How to keep your digital photos safe

Your photos are the likely to be the most precious digital assets you own. They’re special and you can’t replace them.

But how many people lose them each year? A lost phone, a broken PC, a failed hard drive, an accidental deletion etc.

This is an avoidable tragedy.

Here’s my guide to never losing your digital photos.

Start using Google Photos

This is amazing must-have software. And it’s free. Install Google Photos on your phone and Mac/PC and it silently,. automatically backs up your photos.

That's not all. At photos.google.com you can search your photos for things like "beach" or "tree" and it'll magically find them. Robots, eh?
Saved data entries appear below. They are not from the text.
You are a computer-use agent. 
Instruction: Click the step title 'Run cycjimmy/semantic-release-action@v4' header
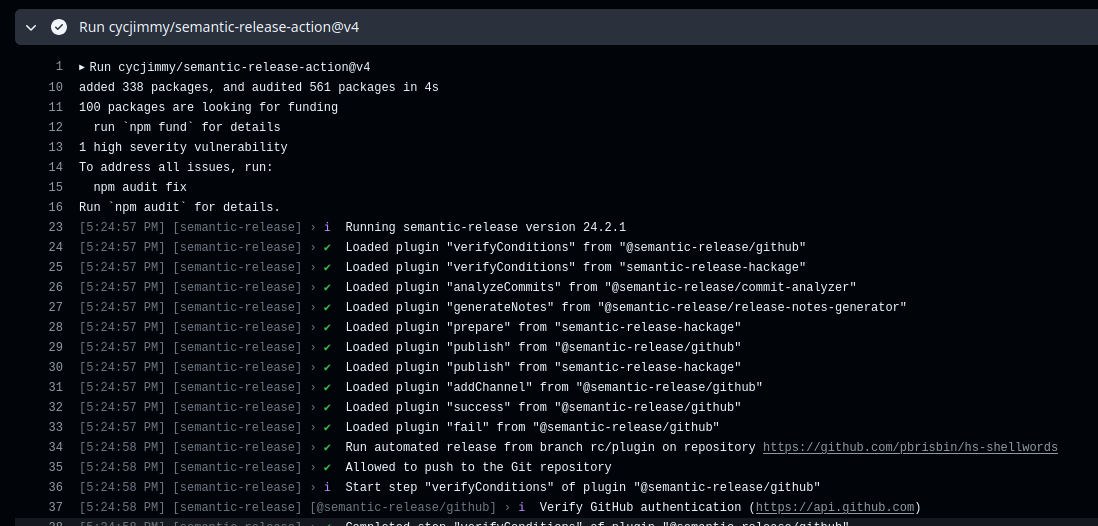(219, 27)

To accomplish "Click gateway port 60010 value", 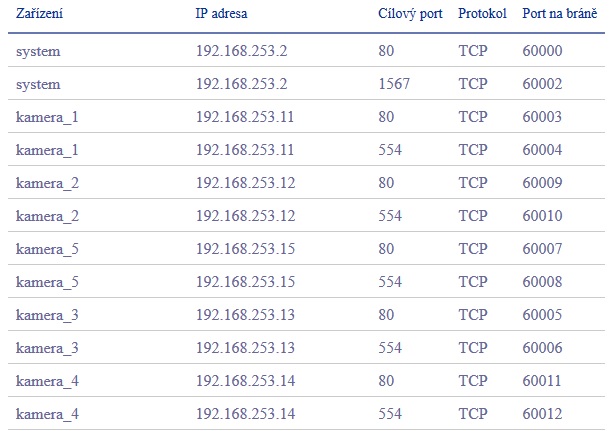I will [x=542, y=215].
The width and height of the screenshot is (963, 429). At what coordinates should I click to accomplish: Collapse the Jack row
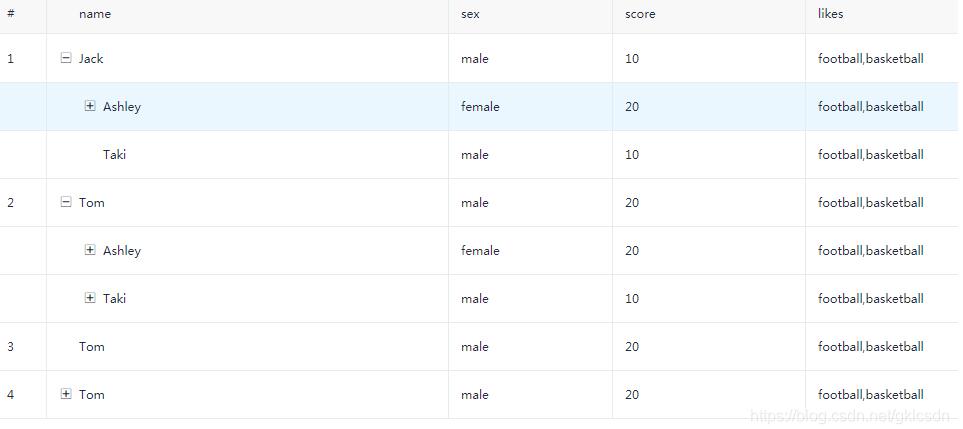(x=66, y=58)
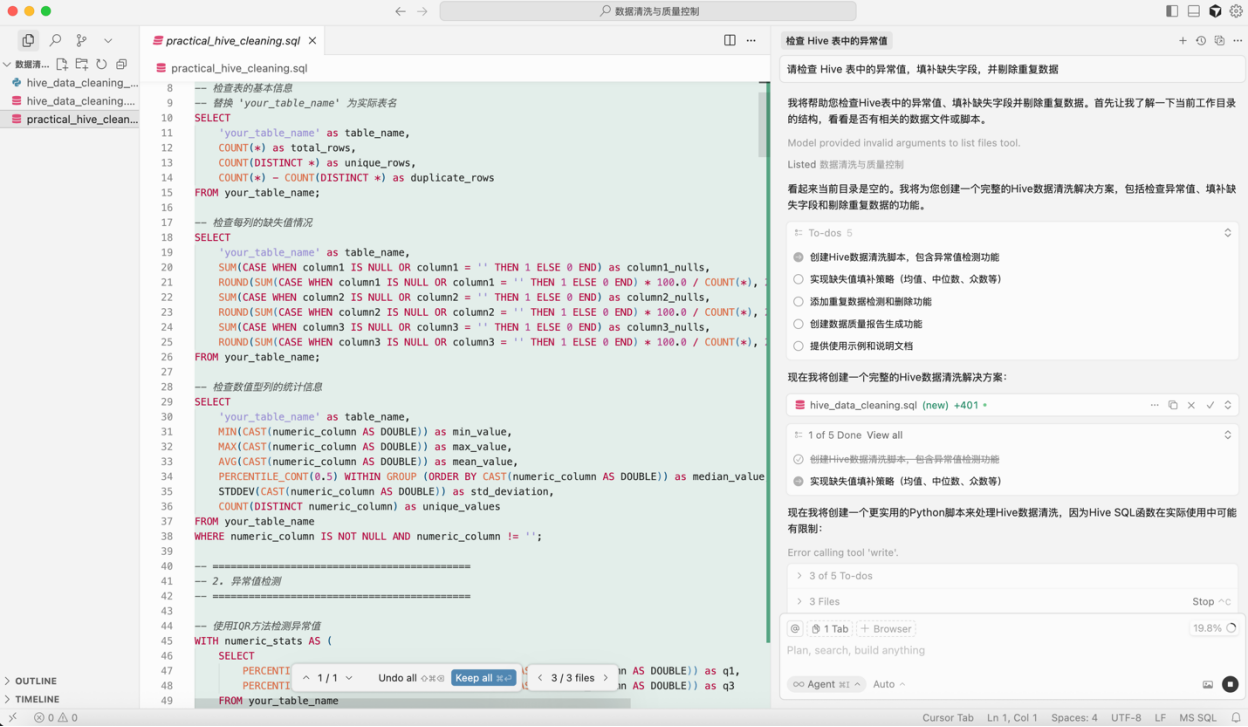Click the New File icon in explorer
The height and width of the screenshot is (727, 1248).
62,64
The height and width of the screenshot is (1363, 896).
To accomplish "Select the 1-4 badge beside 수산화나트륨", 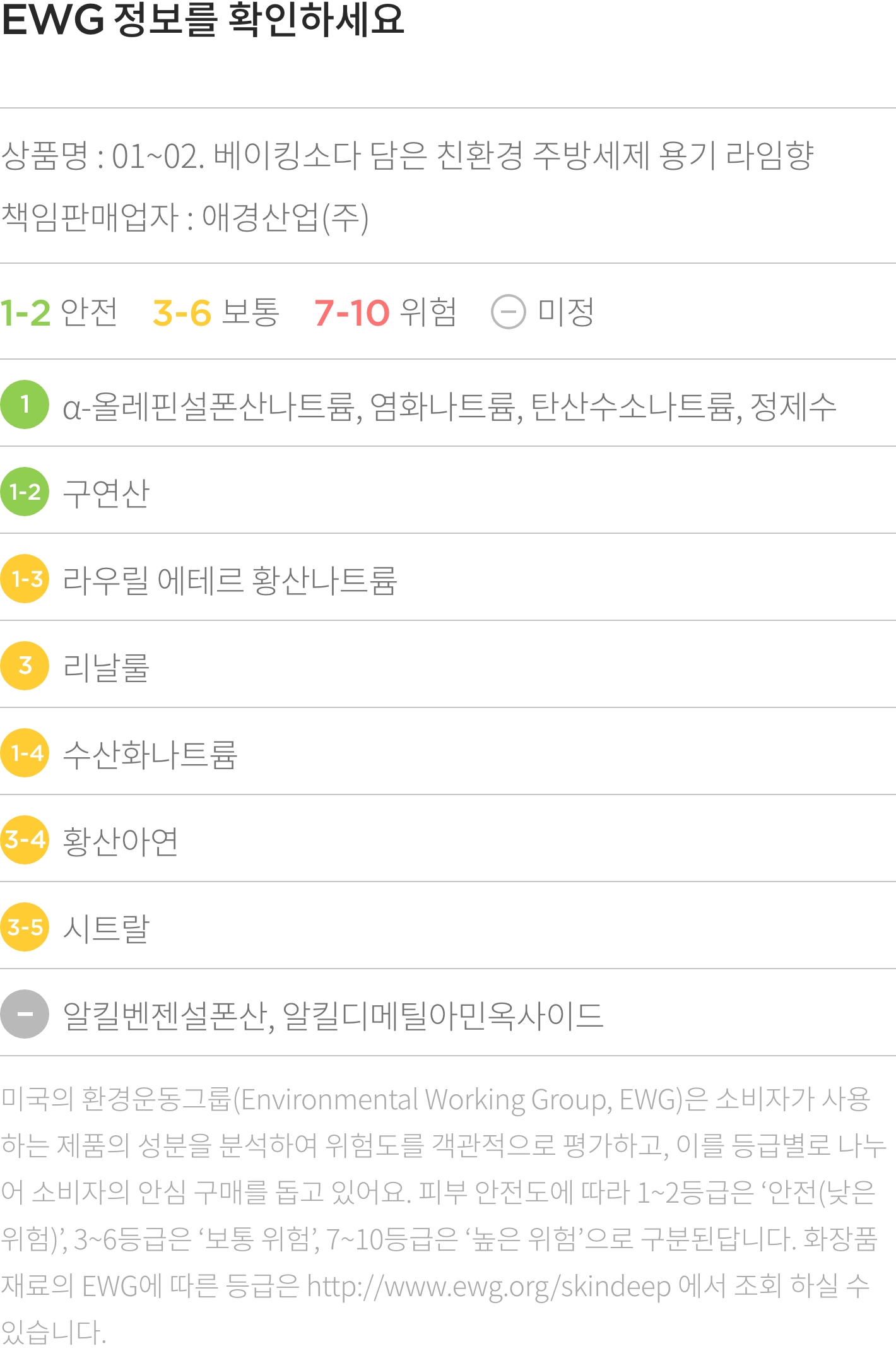I will coord(25,753).
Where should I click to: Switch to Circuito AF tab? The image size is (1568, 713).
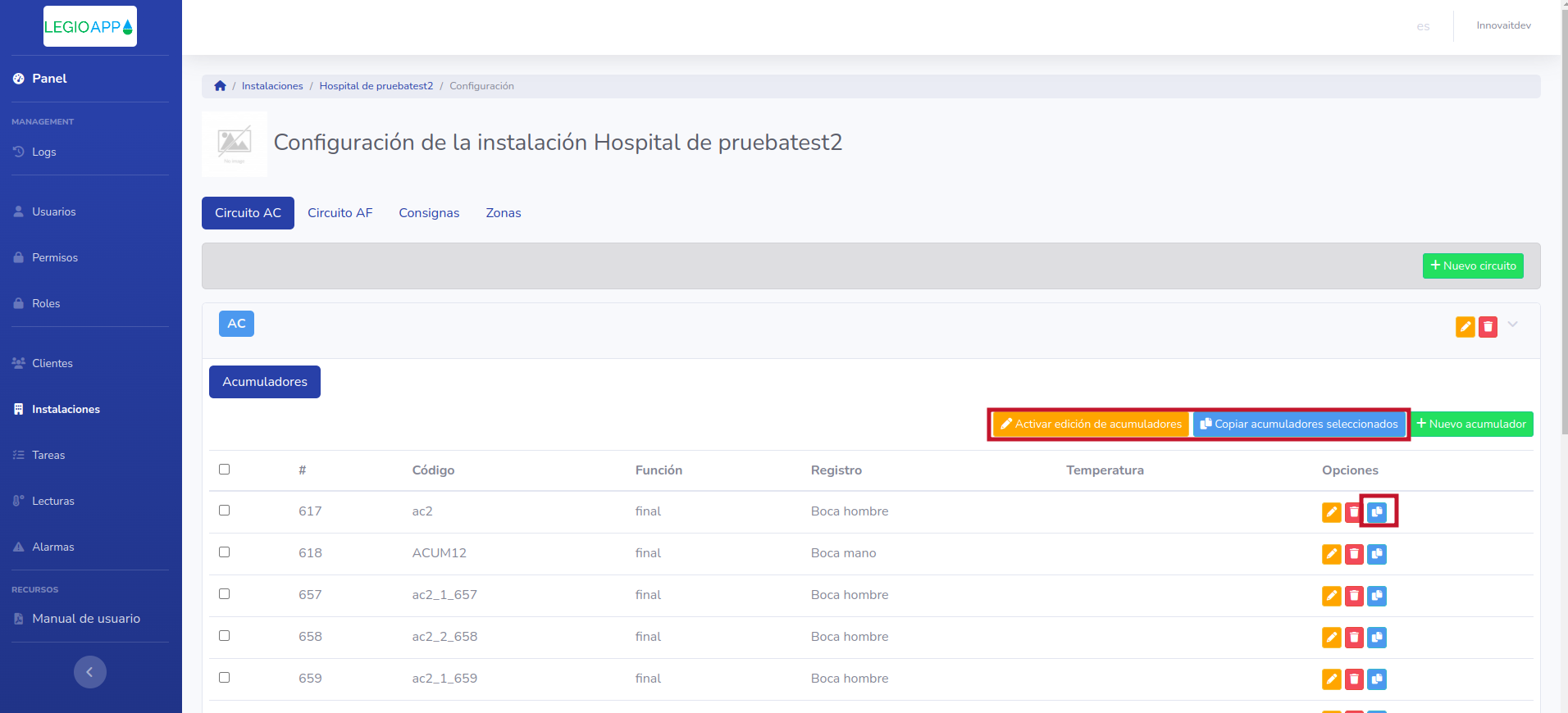(x=340, y=213)
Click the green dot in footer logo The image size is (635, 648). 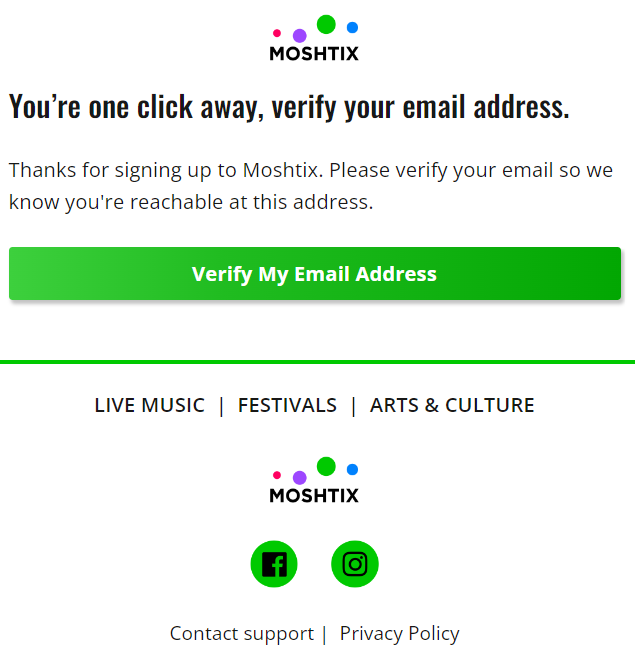326,466
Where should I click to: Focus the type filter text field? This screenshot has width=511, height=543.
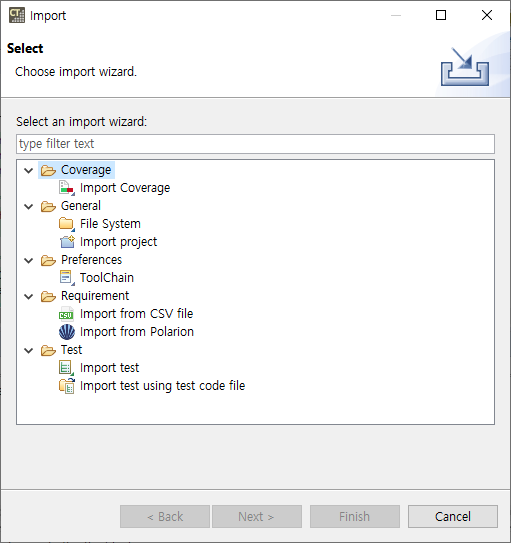click(255, 144)
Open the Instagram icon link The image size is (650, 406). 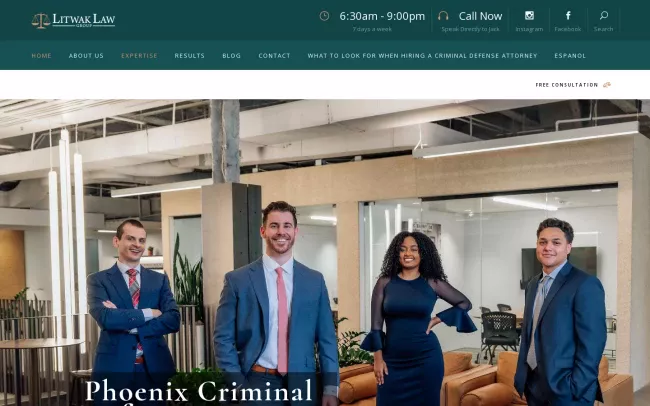click(529, 15)
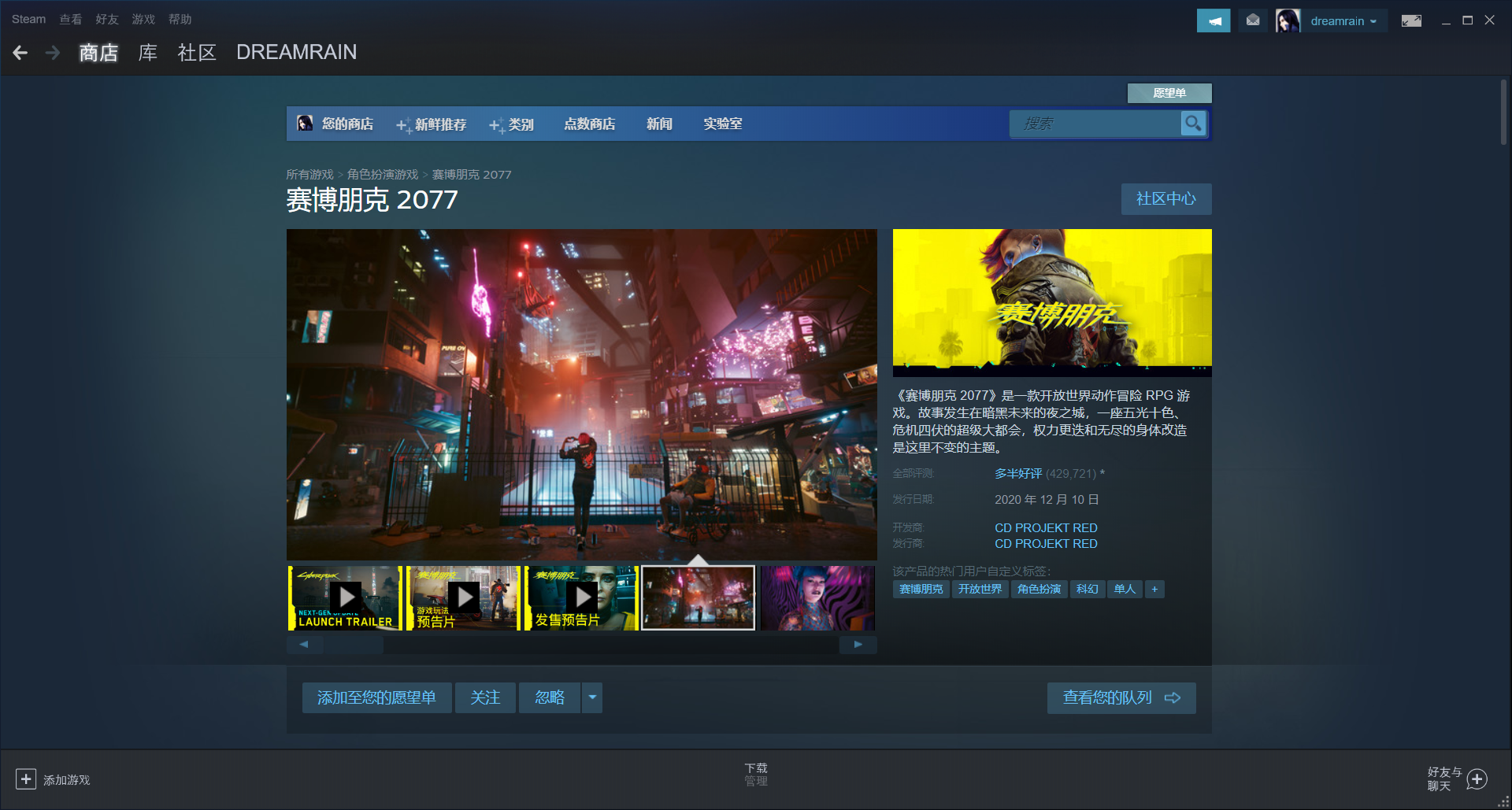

As a bonus, it also works with iPhone Live Photos (the moving, Harry Potter style ones).

Seriously, do it.

Other phone backup options

I also use Dropbox in two ways. Firstly, my master photos library is stored in a Dropbox folder on my mac. So every photo is backed up tot the cloud. And secondly, I set the Dropbox iPhone app to back up my photos too. That way if I were to lose my phone, my photos would be safe

Handling a crashed PC

Macs and PCs fail, so although your photos will already be safe on the cloud, restoring your computer is easier with a full local backup. On a mac, this is easy – just switch on Time Machine. It's free and comes with your mac. For a desktop, keep the external hard drive (or two) connected all the time.

Disaster scenario

God forbid, but if you are burgled or get fire/water damage, you don't want to lose all your data. I recommend using CrashPlan as a final backup backstop. It's $5 pcm and effortlessly, continuously backs up 5 computers to a remote server. Great to install for family members.

Avoid hackers

There has been a rise recently in ransomware – malicious software that encrypts your hard disk until you hand over thousands of dollars. This is horrible. This backup strategy will protect you from losing your photos, but in any case be sure to always update your pc or phone whenever you're prompted to do so. Security updates are boring but necessary.

Finally, go old school

Print your favourite photos. It's always nice and something we all do less often nowadays. Places like Photobox will help you make albums and I recommend the TouchNote app which lets you send any picture on your phone as a postcard.